Epigenomic landscape exhibits interferon signaling suppression in the patient of myocarditis after BNT162b2 vaccination

After the outbreak of the severe acute respiratory syndrome coronavirus 2 (SARS-CoV-2) pandemic, a novel mRNA vaccine (BNT162b2) was developed at an unprecedented speed. Although most countries have achieved widespread immunity from vaccines and infections, yet people, even who have recovered from SARS-CoV-2 infection, are recommended to receive vaccination due to their effectiveness in lowering the risk of recurrent infection. However, the BNT162b2 vaccine has been reported to increase the risk of myocarditis. To our knowledge, for the first time in this study, we tracked changes in the chromatin dynamics of peripheral blood mononuclear cells (PBMCs) in the patient who underwent myocarditis after BNT162b2 vaccination.

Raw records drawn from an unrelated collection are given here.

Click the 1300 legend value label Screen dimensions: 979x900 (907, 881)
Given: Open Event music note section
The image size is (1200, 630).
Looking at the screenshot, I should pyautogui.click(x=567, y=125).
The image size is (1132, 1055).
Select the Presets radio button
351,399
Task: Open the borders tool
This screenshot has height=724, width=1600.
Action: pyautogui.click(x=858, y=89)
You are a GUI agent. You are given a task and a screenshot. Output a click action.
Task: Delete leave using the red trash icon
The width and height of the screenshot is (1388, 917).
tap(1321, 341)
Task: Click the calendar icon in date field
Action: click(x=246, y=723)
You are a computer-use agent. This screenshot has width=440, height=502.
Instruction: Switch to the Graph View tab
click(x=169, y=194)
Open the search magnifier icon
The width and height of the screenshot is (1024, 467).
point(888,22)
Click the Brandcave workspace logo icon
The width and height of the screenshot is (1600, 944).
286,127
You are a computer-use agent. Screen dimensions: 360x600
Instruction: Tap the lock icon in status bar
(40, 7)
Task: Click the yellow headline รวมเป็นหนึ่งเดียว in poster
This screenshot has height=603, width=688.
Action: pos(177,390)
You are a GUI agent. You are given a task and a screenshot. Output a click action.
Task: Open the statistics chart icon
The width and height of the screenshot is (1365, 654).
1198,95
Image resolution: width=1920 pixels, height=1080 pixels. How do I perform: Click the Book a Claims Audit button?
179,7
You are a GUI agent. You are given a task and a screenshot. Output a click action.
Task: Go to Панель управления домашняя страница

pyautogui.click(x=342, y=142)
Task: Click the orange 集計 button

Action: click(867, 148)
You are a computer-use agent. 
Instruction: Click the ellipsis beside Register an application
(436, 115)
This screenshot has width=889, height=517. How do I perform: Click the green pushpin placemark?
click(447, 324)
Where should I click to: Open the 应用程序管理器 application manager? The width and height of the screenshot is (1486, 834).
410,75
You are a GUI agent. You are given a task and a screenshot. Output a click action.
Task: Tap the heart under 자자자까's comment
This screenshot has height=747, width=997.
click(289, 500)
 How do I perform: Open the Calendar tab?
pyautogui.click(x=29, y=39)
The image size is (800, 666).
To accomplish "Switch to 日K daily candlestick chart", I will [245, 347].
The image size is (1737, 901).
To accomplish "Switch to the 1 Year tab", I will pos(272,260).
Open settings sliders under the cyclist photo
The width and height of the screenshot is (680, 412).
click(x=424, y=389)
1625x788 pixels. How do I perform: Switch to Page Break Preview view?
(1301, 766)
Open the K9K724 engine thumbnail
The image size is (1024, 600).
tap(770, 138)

A longitudinal study of chromatin accessibility using concurrent analysis of single-cell assays for transposase-accessible chromatin with sequencing and single-cell RNA sequencing showed downregulation of interferon signaling and upregulated RUNX2/3 activity in PBMCs. Considering BNT162b2 vaccination increases the level of interferon-alpha/gamma in serum, our data highlight the immune responses different from the conventional responses to the vaccination, which is possibly the key to understanding the side effects of BNT162b2 vaccination.

Automated summary

After the outbreak of the SARS-CoV-2 pandemic, a novel mRNA vaccine (BNT162b2) was developed at an unprecedented speed. Although widespread immunity has been achieved through vaccination and infections, even individuals who have recovered from SARS-CoV-2 infection are recommended to receive BNT162b2 vaccination due to its effectiveness in lowering the risk of recurrent infection. However, the BNT162b2 vaccine has been reported to increase the risk of myocarditis. This study tracked changes in chromatin dynamics in peripheral blood mononuclear cells (PBMCs) of a patient who developed myocarditis after BNT162b2 vaccination, revealing alterations in interferon signaling and RUNX2/3 activity.